*DATA PROVIDED*.
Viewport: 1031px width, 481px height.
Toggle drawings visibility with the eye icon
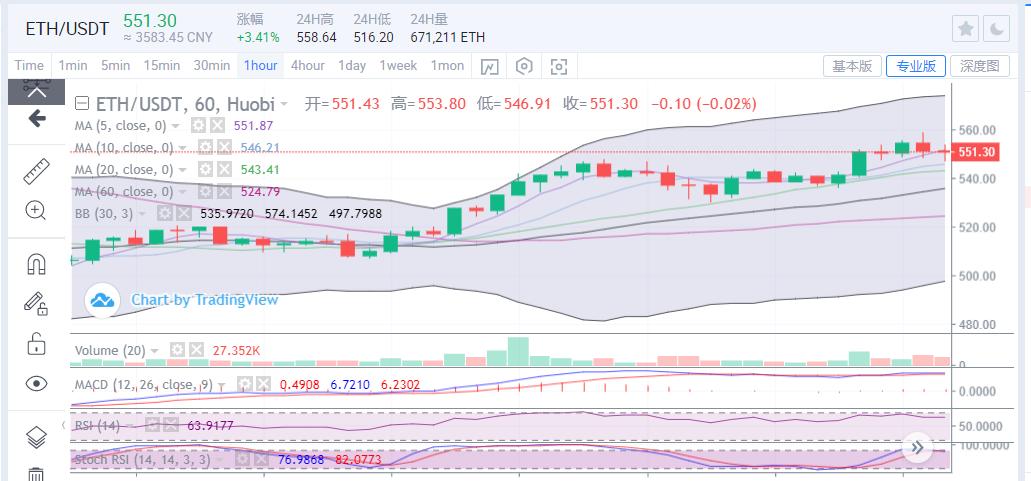point(36,384)
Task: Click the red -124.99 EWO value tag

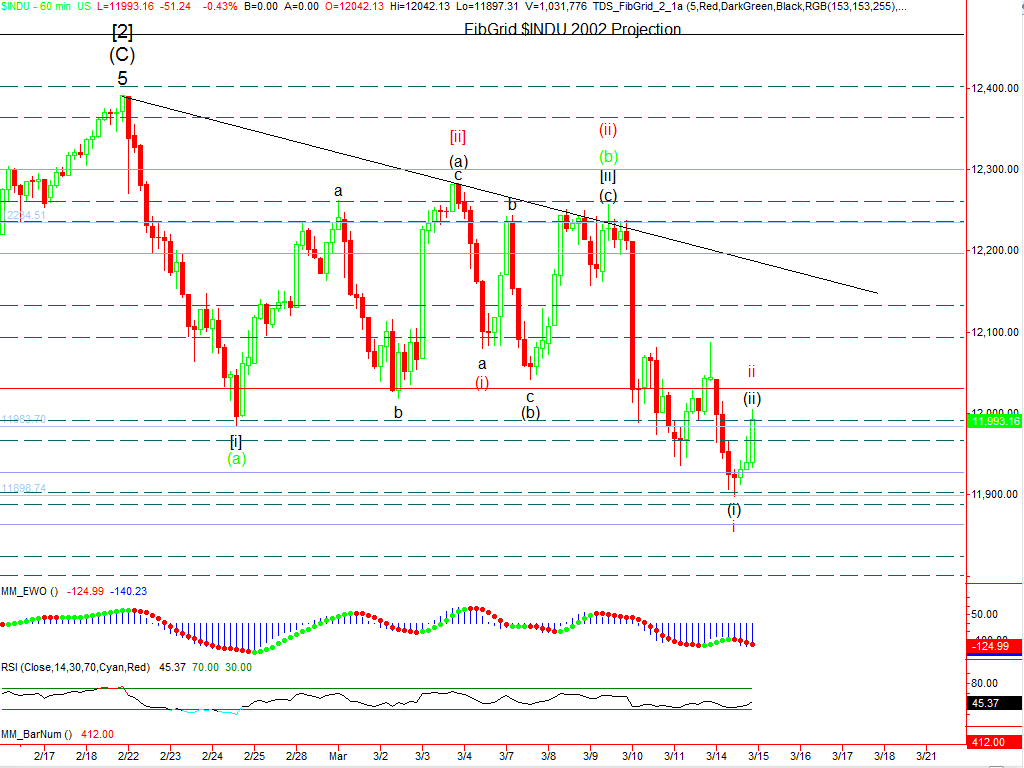Action: pos(994,647)
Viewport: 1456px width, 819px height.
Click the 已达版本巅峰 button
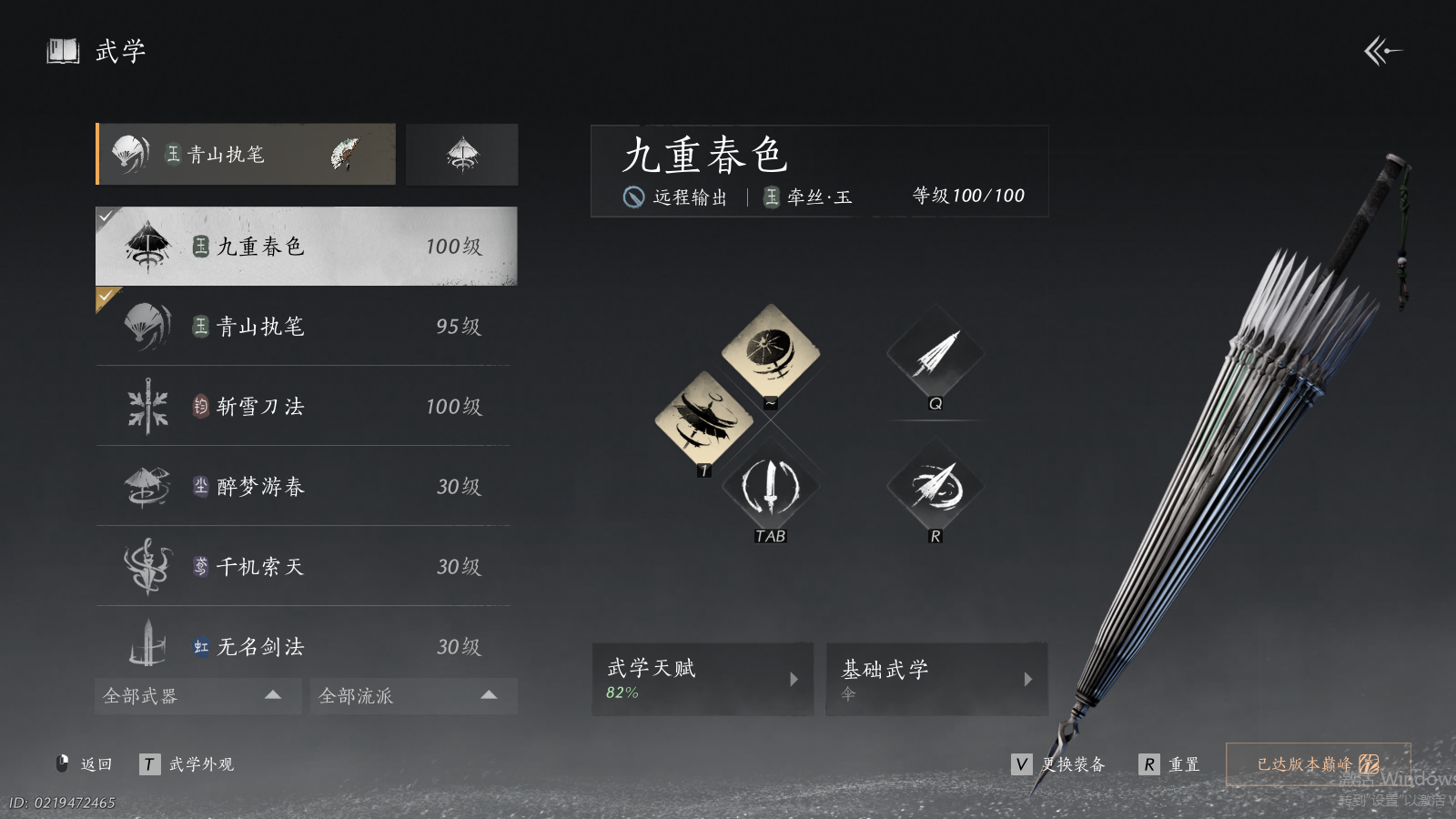point(1319,764)
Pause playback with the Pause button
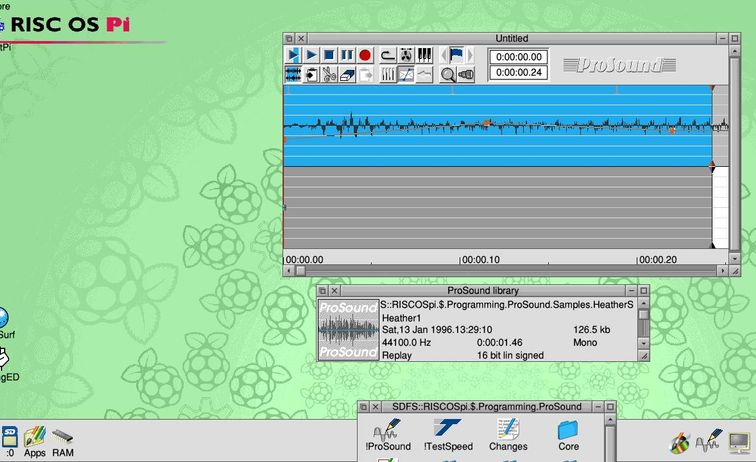 [x=347, y=55]
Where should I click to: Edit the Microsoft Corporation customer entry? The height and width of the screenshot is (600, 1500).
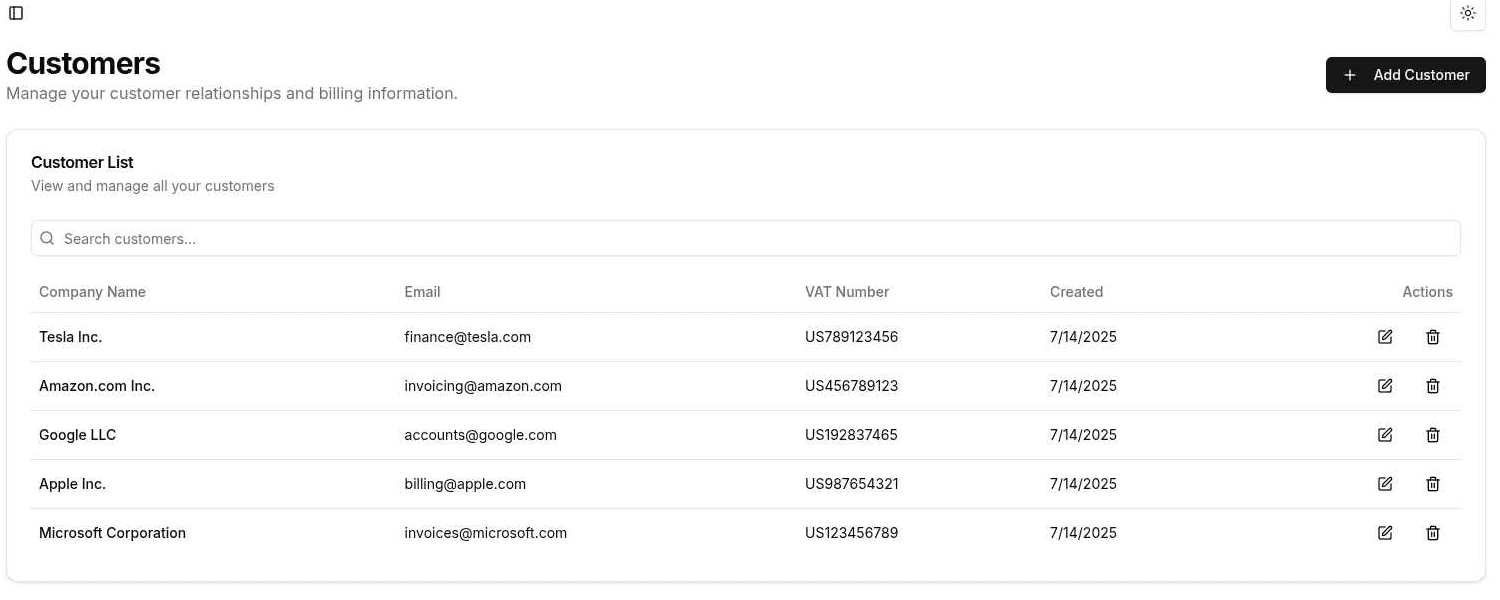click(x=1385, y=532)
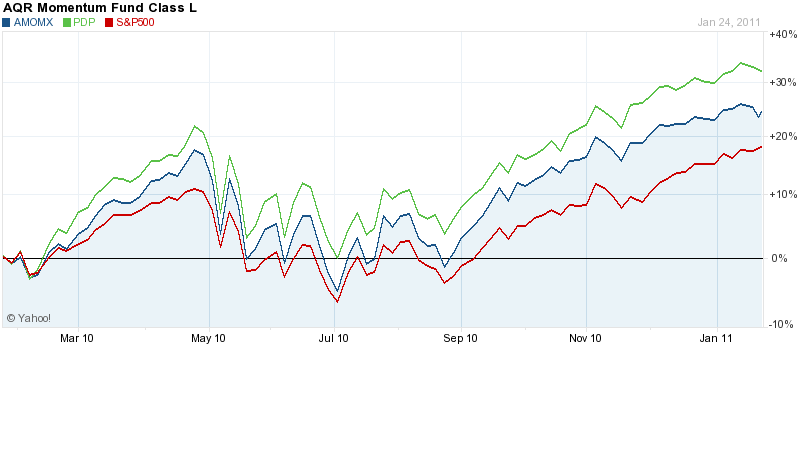The image size is (800, 475).
Task: Click the +20% y-axis label
Action: pyautogui.click(x=780, y=136)
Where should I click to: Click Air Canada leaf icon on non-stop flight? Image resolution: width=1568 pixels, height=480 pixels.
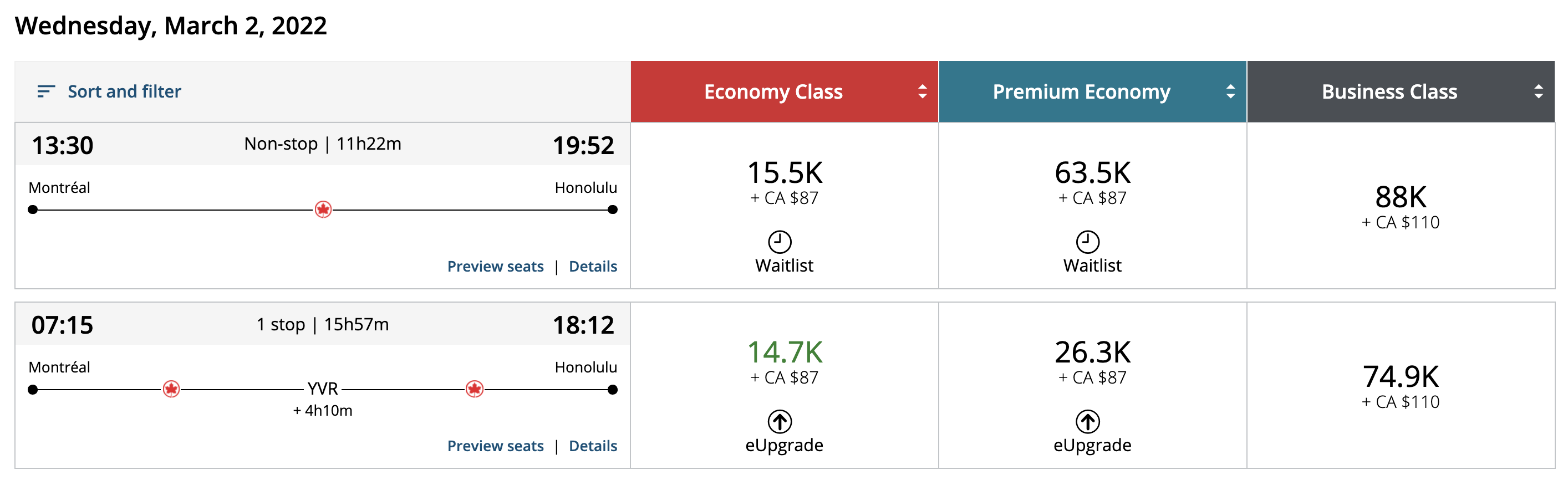[323, 210]
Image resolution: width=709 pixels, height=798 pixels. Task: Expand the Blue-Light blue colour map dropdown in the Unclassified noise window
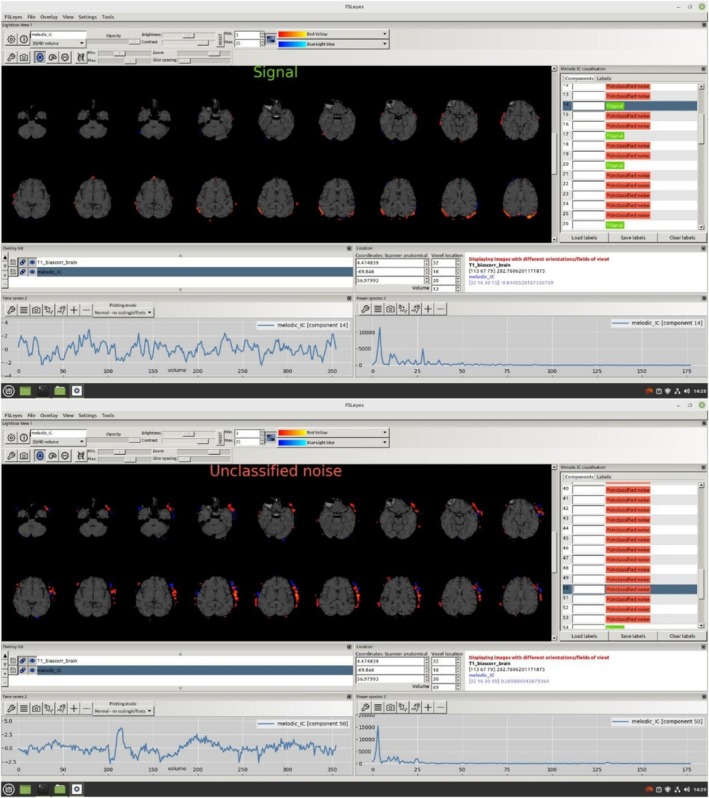[333, 443]
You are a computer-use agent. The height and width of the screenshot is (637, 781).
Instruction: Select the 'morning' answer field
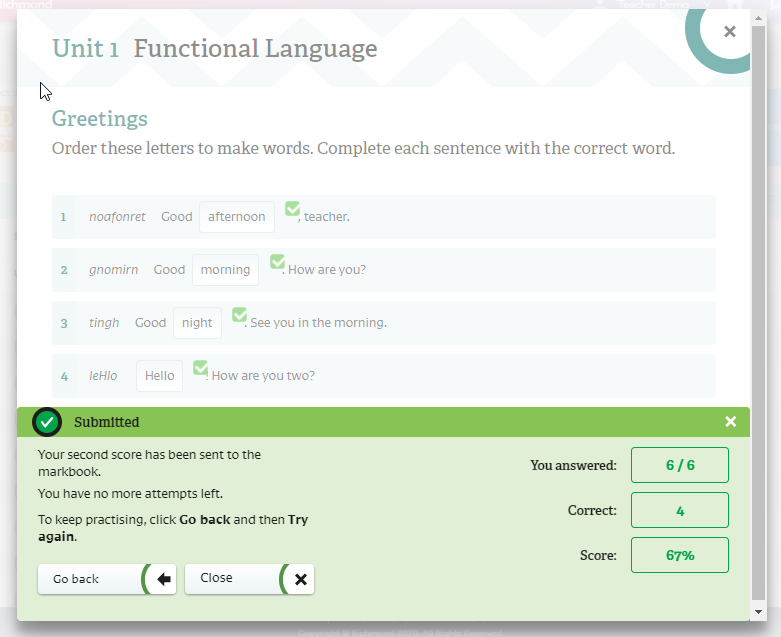(x=225, y=270)
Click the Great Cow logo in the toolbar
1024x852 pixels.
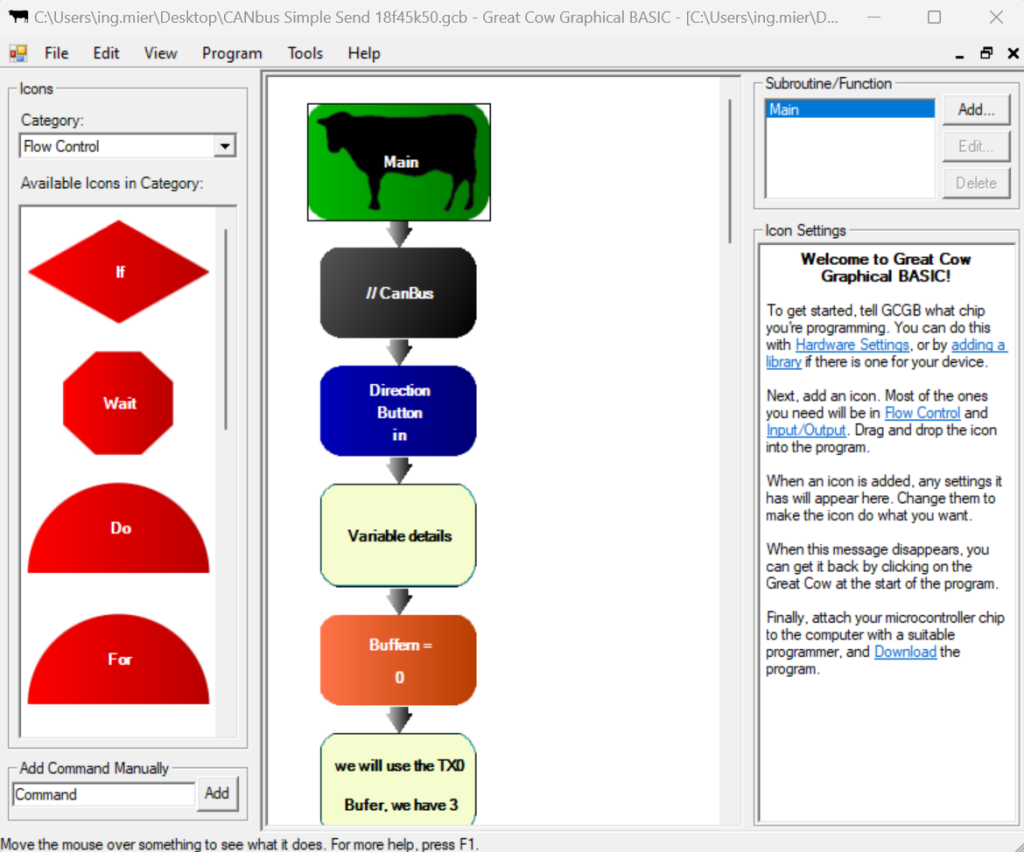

*DIRECTIONS FOR THIS TASK*. Return every entry word for word, but drop any pictures.

*RESPONSE AREA*.
Viewport: 1031px width, 481px height.
Toggle drawings visibility with the eye icon
point(36,384)
Task: Click the red -124.99 EWO value tag

Action: pos(994,647)
Viewport: 1456px width, 819px height.
Click the 已达版本巅峰 button
point(1319,764)
Pause playback with the Pause button
 [x=347, y=55]
Where should I click to: Edit the Microsoft Corporation customer entry? The height and width of the screenshot is (600, 1500).
click(x=1385, y=532)
The image size is (800, 475).
Task: Click the +20% y-axis label
Action: pyautogui.click(x=780, y=136)
Where should I click to: Click Air Canada leaf icon on non-stop flight? Image resolution: width=1568 pixels, height=480 pixels.
[323, 210]
Image resolution: width=709 pixels, height=798 pixels. Task: Expand the Blue-Light blue colour map dropdown in the Unclassified noise window
[333, 443]
You are a computer-use agent. The height and width of the screenshot is (637, 781).
Instruction: Select the 'morning' answer field
(x=225, y=270)
Click the Great Cow logo in the toolbar
1024x852 pixels.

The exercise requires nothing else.